Pseudovirus neutralization
HEK293-hACE2 cells60 were cultured in DMEM with 10% FBS (Hyclone) and 1% PenStrep with 8% CO2 in a 37 °C incubator (ThermoFisher). One day prior to infection, 40 μL of poly-lysine (Sigma) was placed into white 96-well plates and incubated with rotation for 5 min. Poly-lysine was removed, plates were dried for 5 min then washed 1× with water prior to plating with ~40,000 cells. The following day, cells were checked to be at 80% confluence. In an empty half-area 96-well plate, a 1:3 serial dilution of sera was made in DMEM and diluted pseudovirus was then added to the serial dilution and incubated at room temperature for 30–60 min. After incubation, the sera-virus mixture was added to the cells and incubated at 37 °C for 2 hours. Following the 2 h incubation, 40 μL of 20% FBS-2% PenStrep DMEM was added for overnight incubation. After 16–20 h 40 μL/well of One-Glo-EX substrate (Promega) was added to the cells and incubated in the dark for 5–10 min prior reading on a BioTek plate reader. Measurements were done in at least duplicate with distinct pseudovirus batches and backbones. Relative luciferase units were plotted and normalized in Prism (GraphPad). Nonlinear regression of log(inhibitor) versus normalized response was used to determine IC50 values from curve fits.

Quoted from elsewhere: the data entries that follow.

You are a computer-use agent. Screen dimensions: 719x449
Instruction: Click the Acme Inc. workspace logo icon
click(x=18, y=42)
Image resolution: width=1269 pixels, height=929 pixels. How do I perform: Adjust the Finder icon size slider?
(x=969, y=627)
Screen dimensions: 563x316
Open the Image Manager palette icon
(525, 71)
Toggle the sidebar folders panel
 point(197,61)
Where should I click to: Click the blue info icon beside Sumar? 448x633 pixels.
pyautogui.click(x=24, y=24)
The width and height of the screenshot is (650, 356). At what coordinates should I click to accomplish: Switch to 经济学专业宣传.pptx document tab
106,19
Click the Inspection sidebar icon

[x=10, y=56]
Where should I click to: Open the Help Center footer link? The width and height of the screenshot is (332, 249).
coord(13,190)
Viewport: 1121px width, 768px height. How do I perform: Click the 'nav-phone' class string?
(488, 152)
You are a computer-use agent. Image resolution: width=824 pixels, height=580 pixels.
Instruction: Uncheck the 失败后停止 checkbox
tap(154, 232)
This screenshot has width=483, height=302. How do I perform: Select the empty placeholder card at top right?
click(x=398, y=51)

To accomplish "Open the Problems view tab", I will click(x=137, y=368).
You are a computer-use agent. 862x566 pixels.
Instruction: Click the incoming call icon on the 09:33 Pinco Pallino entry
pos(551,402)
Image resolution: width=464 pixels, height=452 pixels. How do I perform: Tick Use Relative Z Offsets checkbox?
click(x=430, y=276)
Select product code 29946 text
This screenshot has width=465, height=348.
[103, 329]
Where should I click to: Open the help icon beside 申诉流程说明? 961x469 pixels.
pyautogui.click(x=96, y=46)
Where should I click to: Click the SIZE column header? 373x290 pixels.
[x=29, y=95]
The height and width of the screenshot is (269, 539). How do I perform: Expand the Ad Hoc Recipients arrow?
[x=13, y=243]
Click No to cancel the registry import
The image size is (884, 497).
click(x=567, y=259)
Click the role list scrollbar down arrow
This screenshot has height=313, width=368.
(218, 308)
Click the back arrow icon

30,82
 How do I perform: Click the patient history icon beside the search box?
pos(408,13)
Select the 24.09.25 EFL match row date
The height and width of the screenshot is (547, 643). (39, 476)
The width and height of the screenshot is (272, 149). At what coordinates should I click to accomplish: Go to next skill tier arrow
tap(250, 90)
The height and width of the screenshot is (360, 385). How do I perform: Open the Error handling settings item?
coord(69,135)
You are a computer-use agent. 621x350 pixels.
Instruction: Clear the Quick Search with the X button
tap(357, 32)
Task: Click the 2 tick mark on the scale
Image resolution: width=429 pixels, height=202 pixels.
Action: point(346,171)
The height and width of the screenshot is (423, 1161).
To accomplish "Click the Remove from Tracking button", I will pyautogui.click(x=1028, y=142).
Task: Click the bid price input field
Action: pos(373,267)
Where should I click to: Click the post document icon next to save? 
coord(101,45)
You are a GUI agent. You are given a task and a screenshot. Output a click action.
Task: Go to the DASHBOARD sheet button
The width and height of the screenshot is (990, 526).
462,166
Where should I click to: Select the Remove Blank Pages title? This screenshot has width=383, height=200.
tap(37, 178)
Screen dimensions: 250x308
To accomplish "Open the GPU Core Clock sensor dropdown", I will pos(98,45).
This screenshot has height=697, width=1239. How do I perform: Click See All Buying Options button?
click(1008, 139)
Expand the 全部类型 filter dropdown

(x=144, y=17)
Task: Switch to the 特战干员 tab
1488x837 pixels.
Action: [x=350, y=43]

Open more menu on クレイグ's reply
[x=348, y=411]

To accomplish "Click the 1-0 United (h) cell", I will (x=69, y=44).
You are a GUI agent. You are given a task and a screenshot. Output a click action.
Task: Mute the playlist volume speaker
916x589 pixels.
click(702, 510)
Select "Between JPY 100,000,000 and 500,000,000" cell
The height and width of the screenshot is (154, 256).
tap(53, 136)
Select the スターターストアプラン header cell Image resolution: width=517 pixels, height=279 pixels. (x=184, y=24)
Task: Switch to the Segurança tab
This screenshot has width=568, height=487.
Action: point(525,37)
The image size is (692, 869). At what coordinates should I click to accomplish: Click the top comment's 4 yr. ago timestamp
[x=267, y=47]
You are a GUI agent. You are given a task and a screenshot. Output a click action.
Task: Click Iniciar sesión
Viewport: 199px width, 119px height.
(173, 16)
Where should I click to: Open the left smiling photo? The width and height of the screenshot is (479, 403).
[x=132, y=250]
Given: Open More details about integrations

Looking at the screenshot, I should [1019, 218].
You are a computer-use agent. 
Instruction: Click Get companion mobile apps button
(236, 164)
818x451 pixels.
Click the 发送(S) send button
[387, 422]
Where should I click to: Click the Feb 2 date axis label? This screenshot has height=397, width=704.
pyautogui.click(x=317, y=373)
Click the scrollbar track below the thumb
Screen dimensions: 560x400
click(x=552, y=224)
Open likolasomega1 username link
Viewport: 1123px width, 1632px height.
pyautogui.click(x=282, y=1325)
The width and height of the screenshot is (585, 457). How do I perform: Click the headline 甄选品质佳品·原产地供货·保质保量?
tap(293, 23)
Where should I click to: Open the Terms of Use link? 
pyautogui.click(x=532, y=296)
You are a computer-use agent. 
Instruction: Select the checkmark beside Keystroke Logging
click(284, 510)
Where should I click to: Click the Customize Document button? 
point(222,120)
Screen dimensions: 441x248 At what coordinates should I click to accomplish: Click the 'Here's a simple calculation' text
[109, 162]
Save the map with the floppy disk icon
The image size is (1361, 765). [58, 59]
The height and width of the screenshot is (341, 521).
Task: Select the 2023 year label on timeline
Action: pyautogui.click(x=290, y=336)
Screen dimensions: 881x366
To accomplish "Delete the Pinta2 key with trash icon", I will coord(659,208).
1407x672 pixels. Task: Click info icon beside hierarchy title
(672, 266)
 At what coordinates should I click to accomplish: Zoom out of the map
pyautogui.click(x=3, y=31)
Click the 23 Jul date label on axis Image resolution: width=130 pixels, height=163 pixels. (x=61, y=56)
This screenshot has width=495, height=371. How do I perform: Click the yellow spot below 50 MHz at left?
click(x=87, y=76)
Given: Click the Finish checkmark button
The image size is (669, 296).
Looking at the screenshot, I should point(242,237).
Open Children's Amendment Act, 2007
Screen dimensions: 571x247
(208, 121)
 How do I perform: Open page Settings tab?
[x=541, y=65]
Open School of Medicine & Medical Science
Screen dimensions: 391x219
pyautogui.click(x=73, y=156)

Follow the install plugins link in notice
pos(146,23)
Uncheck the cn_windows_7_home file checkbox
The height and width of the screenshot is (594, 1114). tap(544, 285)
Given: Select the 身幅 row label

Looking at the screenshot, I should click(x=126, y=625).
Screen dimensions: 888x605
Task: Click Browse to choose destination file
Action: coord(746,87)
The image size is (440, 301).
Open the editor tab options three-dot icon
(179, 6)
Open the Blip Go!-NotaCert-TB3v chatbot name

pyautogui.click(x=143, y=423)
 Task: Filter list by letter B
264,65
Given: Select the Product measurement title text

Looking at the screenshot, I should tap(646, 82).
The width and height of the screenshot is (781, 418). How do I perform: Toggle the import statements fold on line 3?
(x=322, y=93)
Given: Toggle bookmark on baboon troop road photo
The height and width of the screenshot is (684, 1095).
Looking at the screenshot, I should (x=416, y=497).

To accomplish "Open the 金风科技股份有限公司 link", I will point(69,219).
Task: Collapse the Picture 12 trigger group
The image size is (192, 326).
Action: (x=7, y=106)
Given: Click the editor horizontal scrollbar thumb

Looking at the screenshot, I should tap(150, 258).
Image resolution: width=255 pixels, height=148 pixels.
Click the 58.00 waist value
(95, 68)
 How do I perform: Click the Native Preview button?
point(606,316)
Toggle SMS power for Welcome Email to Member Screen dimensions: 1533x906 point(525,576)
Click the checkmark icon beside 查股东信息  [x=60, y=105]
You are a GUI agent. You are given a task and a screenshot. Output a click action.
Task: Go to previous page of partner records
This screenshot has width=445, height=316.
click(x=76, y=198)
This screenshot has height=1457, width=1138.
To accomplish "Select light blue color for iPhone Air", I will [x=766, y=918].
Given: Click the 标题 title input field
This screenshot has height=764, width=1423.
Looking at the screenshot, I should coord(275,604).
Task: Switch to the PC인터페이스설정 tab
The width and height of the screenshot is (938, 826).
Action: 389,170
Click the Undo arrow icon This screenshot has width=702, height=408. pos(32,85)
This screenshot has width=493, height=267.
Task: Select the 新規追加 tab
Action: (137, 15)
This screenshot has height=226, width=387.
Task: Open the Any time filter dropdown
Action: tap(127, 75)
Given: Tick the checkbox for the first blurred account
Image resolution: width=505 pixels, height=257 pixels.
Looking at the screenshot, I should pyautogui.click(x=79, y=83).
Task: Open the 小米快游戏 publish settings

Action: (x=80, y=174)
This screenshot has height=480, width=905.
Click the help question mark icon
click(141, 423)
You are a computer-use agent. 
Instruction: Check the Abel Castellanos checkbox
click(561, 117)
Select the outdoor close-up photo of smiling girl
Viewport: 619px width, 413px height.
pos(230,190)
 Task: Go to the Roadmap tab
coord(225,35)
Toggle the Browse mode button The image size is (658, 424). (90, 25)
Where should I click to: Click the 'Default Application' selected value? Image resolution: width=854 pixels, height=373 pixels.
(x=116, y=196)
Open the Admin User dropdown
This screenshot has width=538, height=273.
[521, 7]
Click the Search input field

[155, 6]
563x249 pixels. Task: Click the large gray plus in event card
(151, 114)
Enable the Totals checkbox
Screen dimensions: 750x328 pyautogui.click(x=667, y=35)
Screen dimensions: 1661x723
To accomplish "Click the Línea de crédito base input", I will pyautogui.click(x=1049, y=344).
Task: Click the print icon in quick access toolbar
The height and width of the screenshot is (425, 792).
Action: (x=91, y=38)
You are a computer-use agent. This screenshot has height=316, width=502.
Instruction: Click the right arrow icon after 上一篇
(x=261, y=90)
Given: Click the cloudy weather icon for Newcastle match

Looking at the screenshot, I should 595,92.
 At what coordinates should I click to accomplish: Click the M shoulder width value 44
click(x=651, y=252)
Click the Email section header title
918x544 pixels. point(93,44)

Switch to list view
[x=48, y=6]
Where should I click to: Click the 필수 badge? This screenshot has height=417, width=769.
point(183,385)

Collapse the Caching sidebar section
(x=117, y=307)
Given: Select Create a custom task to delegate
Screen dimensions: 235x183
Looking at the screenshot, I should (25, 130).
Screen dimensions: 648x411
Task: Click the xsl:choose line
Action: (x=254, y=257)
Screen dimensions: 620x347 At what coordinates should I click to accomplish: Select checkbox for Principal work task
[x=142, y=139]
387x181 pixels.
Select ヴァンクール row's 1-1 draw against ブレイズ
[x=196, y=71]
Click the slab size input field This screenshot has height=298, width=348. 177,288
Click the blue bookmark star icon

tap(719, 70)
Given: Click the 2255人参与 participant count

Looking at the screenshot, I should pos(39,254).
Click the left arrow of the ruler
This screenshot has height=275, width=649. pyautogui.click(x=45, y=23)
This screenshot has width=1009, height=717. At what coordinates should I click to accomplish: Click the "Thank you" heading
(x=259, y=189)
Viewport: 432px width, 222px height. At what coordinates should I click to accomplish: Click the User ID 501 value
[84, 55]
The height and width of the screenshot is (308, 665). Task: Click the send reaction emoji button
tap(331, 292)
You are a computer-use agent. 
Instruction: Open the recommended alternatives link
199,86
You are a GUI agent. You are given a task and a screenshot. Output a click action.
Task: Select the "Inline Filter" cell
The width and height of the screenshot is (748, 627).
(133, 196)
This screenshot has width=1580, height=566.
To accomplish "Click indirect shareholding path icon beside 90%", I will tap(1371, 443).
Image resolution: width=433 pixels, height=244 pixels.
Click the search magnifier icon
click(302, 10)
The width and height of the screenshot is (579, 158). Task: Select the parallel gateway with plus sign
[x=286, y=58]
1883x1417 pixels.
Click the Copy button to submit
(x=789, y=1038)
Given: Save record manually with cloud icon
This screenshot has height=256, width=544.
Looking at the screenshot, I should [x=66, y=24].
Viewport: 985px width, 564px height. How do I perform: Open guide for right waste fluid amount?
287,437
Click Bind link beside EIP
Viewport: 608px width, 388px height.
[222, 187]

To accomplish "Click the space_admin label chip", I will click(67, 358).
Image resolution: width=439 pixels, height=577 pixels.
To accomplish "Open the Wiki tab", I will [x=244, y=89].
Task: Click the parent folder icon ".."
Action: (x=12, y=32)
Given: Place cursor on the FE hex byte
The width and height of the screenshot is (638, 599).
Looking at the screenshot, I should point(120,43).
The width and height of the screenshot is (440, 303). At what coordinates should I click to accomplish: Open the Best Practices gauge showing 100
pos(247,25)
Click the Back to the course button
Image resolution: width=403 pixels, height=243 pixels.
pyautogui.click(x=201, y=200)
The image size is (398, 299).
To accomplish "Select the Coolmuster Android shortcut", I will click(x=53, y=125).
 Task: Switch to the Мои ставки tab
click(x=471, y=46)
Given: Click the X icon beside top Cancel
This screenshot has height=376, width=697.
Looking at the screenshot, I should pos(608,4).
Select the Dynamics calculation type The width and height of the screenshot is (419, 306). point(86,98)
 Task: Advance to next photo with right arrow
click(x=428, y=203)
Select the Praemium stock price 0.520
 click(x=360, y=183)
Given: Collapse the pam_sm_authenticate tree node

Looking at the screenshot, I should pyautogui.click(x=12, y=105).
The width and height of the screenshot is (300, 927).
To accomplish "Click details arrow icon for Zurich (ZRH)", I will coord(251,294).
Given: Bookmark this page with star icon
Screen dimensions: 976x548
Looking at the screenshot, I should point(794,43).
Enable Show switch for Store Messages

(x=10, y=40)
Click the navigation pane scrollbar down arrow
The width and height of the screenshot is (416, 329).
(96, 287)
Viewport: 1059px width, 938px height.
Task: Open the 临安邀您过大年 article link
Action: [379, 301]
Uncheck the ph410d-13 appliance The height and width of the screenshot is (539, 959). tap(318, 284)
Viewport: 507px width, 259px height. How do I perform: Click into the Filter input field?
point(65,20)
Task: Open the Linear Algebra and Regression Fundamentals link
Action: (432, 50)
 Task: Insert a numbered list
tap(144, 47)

Quantification and statistical analysis
Statistical details of experiments can be found in the figure legends. For mouse experiments, 5 BALB/c animals were used and experiments were completed in at least duplicate. Geometric mean titers were calculated. Kruskal–Wallis tests were performed to compare two groups to determine whether they were statistically different. Significance is indicated with stars: ∗p < 0.05; ∗∗p < 0.01 and non-significant differences are not shown.